Ceratocystis platani is a fungus that causes a disease on plane trees in the genus Platanus, mostly in North America and Southern Europe.

==Description==
Ceratocystis platani is believed to be native to southeastern USA. The fungus was previously considered to be part of the Ceratocystis fimbriata species
complex as Ceratocystis fimbriata f. platani. It was elevated to the level of species in 2005.

==Canker stain==
Ceratocystis platani causes a disease in plane trees known as "Canker stain of plane" (UK English) or "Canker of sycamore" (US English).

The disease is caused by the phytotoxin cerato-platanin, which occurs in the cell wall of C. platani, as well as other Dikarya, and is involved in molecular fungus-host interactions.

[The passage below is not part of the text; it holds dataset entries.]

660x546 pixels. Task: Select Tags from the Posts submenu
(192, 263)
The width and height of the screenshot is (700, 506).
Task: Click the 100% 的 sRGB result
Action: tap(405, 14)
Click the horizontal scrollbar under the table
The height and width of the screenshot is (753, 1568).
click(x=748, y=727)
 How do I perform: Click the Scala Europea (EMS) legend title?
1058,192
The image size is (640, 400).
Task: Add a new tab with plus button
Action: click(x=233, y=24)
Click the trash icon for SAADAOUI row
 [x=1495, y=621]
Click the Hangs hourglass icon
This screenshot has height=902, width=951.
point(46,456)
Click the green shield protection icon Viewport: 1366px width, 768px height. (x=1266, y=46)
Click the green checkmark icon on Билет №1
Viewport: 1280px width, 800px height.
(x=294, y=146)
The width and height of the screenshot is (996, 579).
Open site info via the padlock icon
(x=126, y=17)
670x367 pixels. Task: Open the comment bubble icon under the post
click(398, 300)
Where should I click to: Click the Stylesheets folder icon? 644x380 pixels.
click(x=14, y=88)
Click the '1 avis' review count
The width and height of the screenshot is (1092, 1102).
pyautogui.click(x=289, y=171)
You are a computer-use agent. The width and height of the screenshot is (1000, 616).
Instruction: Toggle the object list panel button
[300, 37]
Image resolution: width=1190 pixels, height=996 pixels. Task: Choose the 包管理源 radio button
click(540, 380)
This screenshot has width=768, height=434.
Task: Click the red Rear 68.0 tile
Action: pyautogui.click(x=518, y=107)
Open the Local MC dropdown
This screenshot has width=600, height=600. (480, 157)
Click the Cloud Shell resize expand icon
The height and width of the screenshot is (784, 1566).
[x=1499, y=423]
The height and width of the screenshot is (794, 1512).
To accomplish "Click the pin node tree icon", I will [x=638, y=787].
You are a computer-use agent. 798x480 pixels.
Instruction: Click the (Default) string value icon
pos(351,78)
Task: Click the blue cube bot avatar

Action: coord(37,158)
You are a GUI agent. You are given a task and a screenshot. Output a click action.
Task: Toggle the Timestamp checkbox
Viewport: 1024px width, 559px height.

Oriental plane (Platanus orientalis) is considered highly susceptible to the fungus; American sycamore (Platanus occidentalis) probably coevolved with the fungus and is relatively resistant, while the hybrid London plane (Platanus × hispanica) is generally intermediate in resistance between its parents. The fungus is a wound parasite which rapidly infects plane trees, causing disruption of water movement, cankers and eventually death. Cankers on the tree trunk are characterised by necrosis of inner bark and bluish-black to reddish-brown discolouration of sapwood. The disease can cause sudden death of a portion of the crown, and trees of 30–40 cm diameter may die within 2–3 years of infection.

===North America===
The disease was first reported in the USA in 1935 affecting Platanus × hispanica. In subsequent years the disease was reported in most Atlantic seaboard states. It was subsequently observed in plantations and in natural forests of Platanus occidentalis. The disease has also been reported in California. In Philadelphia the disease had killed 10,000 out of a total 150,000 trees by 1945. In Gloucester, New Jersey, 87% of London planes had died by 1949.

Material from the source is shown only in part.